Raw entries
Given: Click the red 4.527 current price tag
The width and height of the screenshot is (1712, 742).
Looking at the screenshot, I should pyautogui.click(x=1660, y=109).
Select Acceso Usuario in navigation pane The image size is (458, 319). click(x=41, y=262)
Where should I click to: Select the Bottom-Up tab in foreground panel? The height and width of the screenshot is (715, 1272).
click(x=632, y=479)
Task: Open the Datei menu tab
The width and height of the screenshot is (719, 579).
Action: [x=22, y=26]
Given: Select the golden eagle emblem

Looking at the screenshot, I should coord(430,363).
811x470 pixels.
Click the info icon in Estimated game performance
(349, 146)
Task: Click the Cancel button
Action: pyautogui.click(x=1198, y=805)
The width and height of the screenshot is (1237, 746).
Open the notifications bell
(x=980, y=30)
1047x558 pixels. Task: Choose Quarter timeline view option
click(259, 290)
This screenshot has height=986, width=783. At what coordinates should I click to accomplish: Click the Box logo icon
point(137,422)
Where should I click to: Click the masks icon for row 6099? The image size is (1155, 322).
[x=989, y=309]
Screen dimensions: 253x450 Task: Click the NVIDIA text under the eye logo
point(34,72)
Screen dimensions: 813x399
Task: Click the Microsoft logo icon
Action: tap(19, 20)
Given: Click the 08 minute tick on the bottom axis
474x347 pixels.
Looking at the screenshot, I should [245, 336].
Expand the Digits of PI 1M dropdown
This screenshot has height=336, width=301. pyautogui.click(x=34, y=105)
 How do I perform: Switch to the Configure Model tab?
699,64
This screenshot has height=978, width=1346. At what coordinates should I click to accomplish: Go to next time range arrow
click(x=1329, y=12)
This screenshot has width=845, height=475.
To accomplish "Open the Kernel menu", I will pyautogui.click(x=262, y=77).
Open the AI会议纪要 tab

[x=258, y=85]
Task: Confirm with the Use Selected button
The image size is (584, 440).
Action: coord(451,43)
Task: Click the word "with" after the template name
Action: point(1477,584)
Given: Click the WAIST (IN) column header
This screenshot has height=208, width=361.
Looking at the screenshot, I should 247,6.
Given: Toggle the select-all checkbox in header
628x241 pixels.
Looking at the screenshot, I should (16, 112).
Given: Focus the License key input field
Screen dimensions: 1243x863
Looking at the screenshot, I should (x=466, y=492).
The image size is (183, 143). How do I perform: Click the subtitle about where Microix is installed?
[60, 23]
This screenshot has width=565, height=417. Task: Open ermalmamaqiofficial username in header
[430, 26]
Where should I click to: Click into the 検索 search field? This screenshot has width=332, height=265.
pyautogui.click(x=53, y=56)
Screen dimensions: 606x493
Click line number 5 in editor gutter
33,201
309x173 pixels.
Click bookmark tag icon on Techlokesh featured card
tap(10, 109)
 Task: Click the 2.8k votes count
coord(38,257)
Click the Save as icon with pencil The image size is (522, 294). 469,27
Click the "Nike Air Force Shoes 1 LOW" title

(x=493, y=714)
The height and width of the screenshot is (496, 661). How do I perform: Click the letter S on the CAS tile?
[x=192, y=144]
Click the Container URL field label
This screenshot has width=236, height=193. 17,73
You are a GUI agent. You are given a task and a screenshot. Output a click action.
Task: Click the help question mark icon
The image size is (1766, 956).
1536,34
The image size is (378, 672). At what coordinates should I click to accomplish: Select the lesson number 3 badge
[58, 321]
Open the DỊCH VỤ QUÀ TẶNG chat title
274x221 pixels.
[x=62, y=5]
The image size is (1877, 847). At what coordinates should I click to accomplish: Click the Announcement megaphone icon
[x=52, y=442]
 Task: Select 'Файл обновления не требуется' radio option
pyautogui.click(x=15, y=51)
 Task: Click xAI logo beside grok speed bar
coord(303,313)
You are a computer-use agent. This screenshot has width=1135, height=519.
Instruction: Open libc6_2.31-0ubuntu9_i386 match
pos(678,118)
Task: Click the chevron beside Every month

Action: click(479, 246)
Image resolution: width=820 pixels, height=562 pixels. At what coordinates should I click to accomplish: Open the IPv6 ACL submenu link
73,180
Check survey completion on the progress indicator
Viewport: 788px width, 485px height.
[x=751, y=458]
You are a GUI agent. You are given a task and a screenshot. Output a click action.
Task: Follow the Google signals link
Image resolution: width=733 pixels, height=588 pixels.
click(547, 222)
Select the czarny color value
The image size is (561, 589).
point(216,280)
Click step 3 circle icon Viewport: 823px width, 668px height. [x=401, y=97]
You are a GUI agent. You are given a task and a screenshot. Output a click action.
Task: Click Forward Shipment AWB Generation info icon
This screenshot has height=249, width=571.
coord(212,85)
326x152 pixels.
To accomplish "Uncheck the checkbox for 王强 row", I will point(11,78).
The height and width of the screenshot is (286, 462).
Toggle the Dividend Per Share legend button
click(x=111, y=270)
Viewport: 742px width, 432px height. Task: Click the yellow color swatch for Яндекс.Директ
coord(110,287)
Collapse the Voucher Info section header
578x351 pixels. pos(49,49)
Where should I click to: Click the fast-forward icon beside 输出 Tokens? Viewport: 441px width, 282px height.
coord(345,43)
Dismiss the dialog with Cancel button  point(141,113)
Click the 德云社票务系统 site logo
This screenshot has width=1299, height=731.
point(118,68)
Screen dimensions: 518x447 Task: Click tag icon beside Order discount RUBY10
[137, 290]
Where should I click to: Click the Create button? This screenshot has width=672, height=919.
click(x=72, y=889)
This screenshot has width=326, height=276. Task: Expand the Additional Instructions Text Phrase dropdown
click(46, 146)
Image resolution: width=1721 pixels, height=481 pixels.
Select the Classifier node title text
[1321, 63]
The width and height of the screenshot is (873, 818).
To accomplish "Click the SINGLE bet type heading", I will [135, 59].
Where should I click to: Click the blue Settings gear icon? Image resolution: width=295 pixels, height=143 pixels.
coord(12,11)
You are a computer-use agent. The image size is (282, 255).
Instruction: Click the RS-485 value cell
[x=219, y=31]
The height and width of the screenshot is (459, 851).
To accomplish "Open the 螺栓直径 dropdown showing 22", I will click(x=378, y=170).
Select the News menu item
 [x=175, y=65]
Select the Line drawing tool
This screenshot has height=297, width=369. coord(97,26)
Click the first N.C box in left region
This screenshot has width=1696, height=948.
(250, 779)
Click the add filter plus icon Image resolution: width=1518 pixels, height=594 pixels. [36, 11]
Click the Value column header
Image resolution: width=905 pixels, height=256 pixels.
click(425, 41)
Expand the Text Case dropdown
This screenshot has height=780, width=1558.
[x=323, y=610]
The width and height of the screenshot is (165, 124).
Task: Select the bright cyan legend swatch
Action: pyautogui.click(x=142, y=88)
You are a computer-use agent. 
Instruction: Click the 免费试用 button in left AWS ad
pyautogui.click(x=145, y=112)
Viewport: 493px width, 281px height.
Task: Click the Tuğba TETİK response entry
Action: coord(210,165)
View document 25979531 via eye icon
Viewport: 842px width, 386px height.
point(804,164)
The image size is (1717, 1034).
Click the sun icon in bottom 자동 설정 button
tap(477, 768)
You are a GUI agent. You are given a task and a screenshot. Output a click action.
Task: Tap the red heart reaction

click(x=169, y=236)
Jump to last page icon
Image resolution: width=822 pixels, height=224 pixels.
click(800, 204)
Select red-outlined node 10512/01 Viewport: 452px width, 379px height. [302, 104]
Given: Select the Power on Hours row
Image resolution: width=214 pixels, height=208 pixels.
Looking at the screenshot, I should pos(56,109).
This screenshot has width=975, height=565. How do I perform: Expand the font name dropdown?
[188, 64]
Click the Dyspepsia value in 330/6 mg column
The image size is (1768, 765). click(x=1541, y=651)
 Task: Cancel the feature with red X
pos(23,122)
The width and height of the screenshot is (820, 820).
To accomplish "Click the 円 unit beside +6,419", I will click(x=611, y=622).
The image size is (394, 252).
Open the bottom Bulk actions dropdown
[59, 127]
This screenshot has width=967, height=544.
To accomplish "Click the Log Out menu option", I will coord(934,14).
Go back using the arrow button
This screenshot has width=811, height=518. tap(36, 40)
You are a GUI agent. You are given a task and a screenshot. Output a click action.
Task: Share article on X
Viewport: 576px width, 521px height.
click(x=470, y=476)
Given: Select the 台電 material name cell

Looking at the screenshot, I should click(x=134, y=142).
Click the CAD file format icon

_WRITTEN REQUEST_
Put the part of the entries that opens with the line containing "Given: Select the 台電 material name cell" and runs through the end of the entries into a numbered list, leaving out any blank lines.

_FINAL RESULT_
1. Given: Select the 台電 material name cell
2. Looking at the screenshot, I should click(x=134, y=142).
3. Click the CAD file format icon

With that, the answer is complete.